A little while ago, Jozen C brought up the discussion of people being too busy to be in a relationship. Folks in the comment section went back and forth on what they thought was right. Could you in fact be too busy for a relationship or was it a cop-out, and it really meant that you hadn’t found the person who made you want to take time out for them?
Well, you know my stance on this already. Pure Cop-out status.
But what the conversation really made me think about was the generational difference of opinion concerning relationships. It seems to be my generation that has decided that if you really want to grind it out, you can’t risk losing or wasting time by working on a relationship as well – so the best thing to do is to have your FWB on the side. This arrangement seemingly allows you all the perks of a relationship without having to work for it.
Now, I’ve mentioned before how I think friends with benefits is a road to unnecessary complications. But I have to say that I find it hilarious that so many people feel like that route is the best alternative, simply because while it does allow you to normally have some of the perks of a relationship – you also really miss out on most of the best perks of a relationship. Sure, you can get sex anytime you want. But if you get sick, your FWB’s not bringing you soup to help you feel better. Maybe you can go on dates with your FWB, but if it’s a bad day and you need your hair rubbed or a big bear hug – FWB ain’t gonna cut it.
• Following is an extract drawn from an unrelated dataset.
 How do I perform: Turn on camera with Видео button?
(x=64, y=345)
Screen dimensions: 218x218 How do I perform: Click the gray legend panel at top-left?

These are things our parents and grandparents knew. Yeah, they were on the grind just as much as we are – but still, they made sure there was going to be someone at home for them when they needed a hug after a long day of working. Hell, if you look at the show Mad Men, all the men and women on the show are vying for different power positions, but unlike us, they find that they are more powerful when joined with someone than alone.
So what’s wrong with us? Where did this change come from? I have a few theories. I think part of it is that more women are striving for those power roles and positions than before. In the time of Mad Men (or at least the time the show takes place in), men were the ones working hard days and long hours outside of the home – so when they came home, they came home to women who made it their role to comfort their man. Now, we have just as many women working long hours and hard days outside of the home as well. With both people working hard (and grinding), a relationship becomes a bit more work and thus for some, can seem like an added distraction from the career goal at hand.
Another thing that happened was that the definition of a relationship progressed to something that should be mutually beneficial for both parties. No longer was a woman just in a relationship to follow the man’s lead and make children; now we demand expectations as well – a fact that certainly changes the dynamics from what relationships were in the 1950s. At that time, the woman’s feelings were basically an afterthought, obviously making pulling off a successful relationship less work for the man.
Finally, I believe that our generation didn’t grow up with the social expectations to get married right after high school or soon thereafter. 50 years ago women went to college to meet their husband. Now, women go to college to make their own careers (and maybe meet a husband while doing so lol).
All of these things affect the dynamics of what it takes to make a relationship work – but it still really doesn’t explain why a large portion of us has resigned ourselves to believing that we can’t have both: a successful career and a successful love life. We talk as if, if we were to find love, we’d be less likely to keep striving for our career goals. As if those things are mutually exclusive. As if finding the person we want to spend the rest of our lives with threatens our chances for being successful in our careers. So we settle. Men, women – we all settle and begin to focus strictly on our careers, the things that’s tangible and less complicated. And I wonder if we’re worse off because of it. Personally – I want both and I plan on getting both. What about you?